(Dataset extract)

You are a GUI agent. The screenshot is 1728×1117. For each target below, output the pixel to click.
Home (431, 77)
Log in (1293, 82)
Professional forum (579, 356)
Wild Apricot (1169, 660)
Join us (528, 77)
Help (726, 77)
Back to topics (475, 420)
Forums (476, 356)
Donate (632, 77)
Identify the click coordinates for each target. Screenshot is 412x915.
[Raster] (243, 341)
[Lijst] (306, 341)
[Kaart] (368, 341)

(End Dataset extract)
(Dataset extract)

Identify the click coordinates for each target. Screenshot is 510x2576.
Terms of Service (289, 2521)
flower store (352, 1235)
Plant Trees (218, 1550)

(End Dataset extract)

◆ **Exercise objective**:
As listed above, the lines from the line with "Wild Apricot (1169, 660)" to the line with "[Kaart] (368, 341)" are to be echoed exactly, with both ends included and nothing added.

◆ **Task response**:
Wild Apricot (1169, 660)
Join us (528, 77)
Help (726, 77)
Back to topics (475, 420)
Forums (476, 356)
Donate (632, 77)
Identify the click coordinates for each target. Screenshot is 412x915.
[Raster] (243, 341)
[Lijst] (306, 341)
[Kaart] (368, 341)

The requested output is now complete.